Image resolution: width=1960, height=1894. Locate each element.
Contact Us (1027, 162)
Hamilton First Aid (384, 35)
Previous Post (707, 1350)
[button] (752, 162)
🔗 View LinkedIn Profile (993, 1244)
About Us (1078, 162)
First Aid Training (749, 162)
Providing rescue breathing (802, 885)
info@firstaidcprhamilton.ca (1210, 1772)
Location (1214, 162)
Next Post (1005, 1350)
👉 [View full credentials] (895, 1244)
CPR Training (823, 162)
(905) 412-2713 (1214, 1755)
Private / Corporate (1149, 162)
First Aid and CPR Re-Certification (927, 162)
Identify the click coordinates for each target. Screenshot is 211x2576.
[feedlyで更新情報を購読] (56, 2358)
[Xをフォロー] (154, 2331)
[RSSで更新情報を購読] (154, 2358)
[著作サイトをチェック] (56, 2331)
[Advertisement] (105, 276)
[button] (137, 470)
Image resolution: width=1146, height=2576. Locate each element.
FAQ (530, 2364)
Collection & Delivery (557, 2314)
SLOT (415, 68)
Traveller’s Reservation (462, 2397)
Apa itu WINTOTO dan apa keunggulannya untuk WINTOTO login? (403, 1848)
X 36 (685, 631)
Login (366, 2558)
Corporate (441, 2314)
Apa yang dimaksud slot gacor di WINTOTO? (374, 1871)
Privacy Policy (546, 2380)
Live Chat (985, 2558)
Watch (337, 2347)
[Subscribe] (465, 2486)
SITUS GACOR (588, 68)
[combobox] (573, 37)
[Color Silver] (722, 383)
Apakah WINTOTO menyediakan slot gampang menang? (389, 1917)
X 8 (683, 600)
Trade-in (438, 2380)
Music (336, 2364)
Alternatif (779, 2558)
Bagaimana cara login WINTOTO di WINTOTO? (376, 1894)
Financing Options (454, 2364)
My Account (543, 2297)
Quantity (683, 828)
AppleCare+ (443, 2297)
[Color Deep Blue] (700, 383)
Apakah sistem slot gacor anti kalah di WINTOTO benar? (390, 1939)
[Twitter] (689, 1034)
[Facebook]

——

ACTIVITY =
Reproduce the material above, every line of it, exactly.

YOUR SOLUTION =
Image resolution: width=1960, height=1894. Locate each element.
Contact Us (1027, 162)
Hamilton First Aid (384, 35)
Previous Post (707, 1350)
[button] (752, 162)
🔗 View LinkedIn Profile (993, 1244)
About Us (1078, 162)
First Aid Training (749, 162)
Providing rescue breathing (802, 885)
info@firstaidcprhamilton.ca (1210, 1772)
Location (1214, 162)
Next Post (1005, 1350)
👉 [View full credentials] (895, 1244)
CPR Training (823, 162)
(905) 412-2713 (1214, 1755)
Private / Corporate (1149, 162)
First Aid and CPR Re-Certification (927, 162)
Identify the click coordinates for each target. Screenshot is 211x2576.
[feedlyで更新情報を購読] (56, 2358)
[Xをフォロー] (154, 2331)
[RSSで更新情報を購読] (154, 2358)
[著作サイトをチェック] (56, 2331)
[Advertisement] (105, 276)
[button] (137, 470)
Image resolution: width=1146, height=2576. Locate each element.
FAQ (530, 2364)
Collection & Delivery (557, 2314)
SLOT (415, 68)
Traveller’s Reservation (462, 2397)
Apa itu WINTOTO dan apa keunggulannya untuk WINTOTO login? (403, 1848)
X 36 (685, 631)
Login (366, 2558)
Corporate (441, 2314)
Apa yang dimaksud slot gacor di WINTOTO? (374, 1871)
Privacy Policy (546, 2380)
Live Chat (985, 2558)
Watch (337, 2347)
[Subscribe] (465, 2486)
SITUS GACOR (588, 68)
[combobox] (573, 37)
[Color Silver] (722, 383)
Apakah WINTOTO menyediakan slot gampang menang? (389, 1917)
X 8 (683, 600)
Trade-in (438, 2380)
Music (336, 2364)
Alternatif (779, 2558)
Bagaimana cara login WINTOTO di WINTOTO? (376, 1894)
Financing Options (454, 2364)
My Account (543, 2297)
Quantity (683, 828)
AppleCare+ (443, 2297)
[Color Deep Blue] (700, 383)
Apakah sistem slot gacor anti kalah di WINTOTO benar? (390, 1939)
[Twitter] (689, 1034)
[Facebook]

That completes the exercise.